I received the digital version of this book from NetGalley and the publisher for review. (less)
A digital copy of this book was provided by JKS Communications for review and blog tour.
Let me begin by just saying I did not like this book. I honestly don't know why I was interested in it, because reading the provided summary just now, I realized that it's not the kind of book that I would normally read. I have no one to blame but myself for this part. Lessen learned. Always make sure the book is something you really want to read before committing yourself to it.
In this review I'm going to be brutally honest. There are a lot of things I didn't like about this book, and sadly, none I liked. While this book neither enraged me nor bored me, reading it was a bad experience for me, and I didn't think the book was even well-written, so I had to give this book a lonely one star. It simply isn't my kind of book.
First of all the problems I had with Turquoise is this: the narration. I didn't like the way the book is narrated in the present tense when it really sounds more like a recount of the past. I found that maybe the past tense might be more fitting. This annoyed me a little bit.
The biggest problem is the undeniable fact that I didn't like the story. It touches on Turkish politics, which is always a sensitive subject. I normally don't enjoy books involving politics to begin with. It also didn't help that I have no background information about Turkish politics. It just failed to interest me. The love story isn't even interesting. Love at first sight? Alright. Constant obsession? Understandable. But that love is requited? I didn't buy it. And all these fusses about marriage and love affair? They exhausted me. This book did.

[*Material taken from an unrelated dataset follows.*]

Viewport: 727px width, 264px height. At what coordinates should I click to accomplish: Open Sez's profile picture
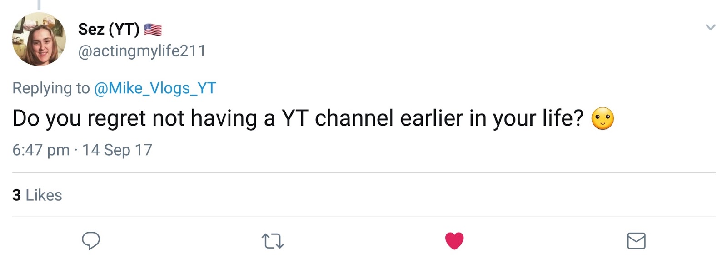coord(39,40)
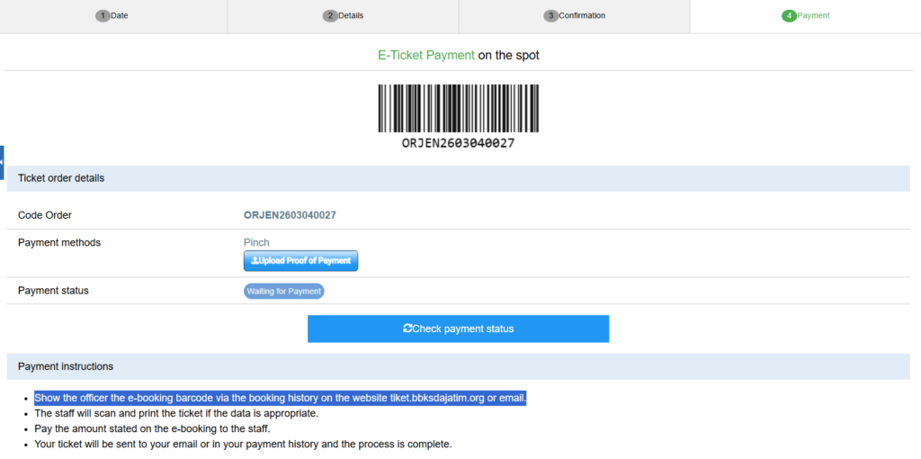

There was also a problem with the characters. Honestly, I didn't like any of the characters. I can't even try to tell you about them or even the main characters because I really had no idea what they're like. I didn't know them. Plus, there are simply too many characters to keep up with. I finished the book not remembering anyone but a few main characters. The other characters are just names without faces, who come in here and there to keep the story going, coming to visit, only to disappear and come back almost a hundred pages later or something like that. The way the author tells us about them doesn't make them at all memorable. They're flat and lifeless. And there are just too many characters. Much more than I find necessary in a novel.
Not only did an excess of characters prevent me from enjoying the book, but also the constant switching of places. It seems the characters in this book are always going from somewhere to another. From this house to that, this city to that, this country to that. They move all the time and I found this very confusing. I didn't know where they are most of the time, and at one point, I decided I didn't care anymore.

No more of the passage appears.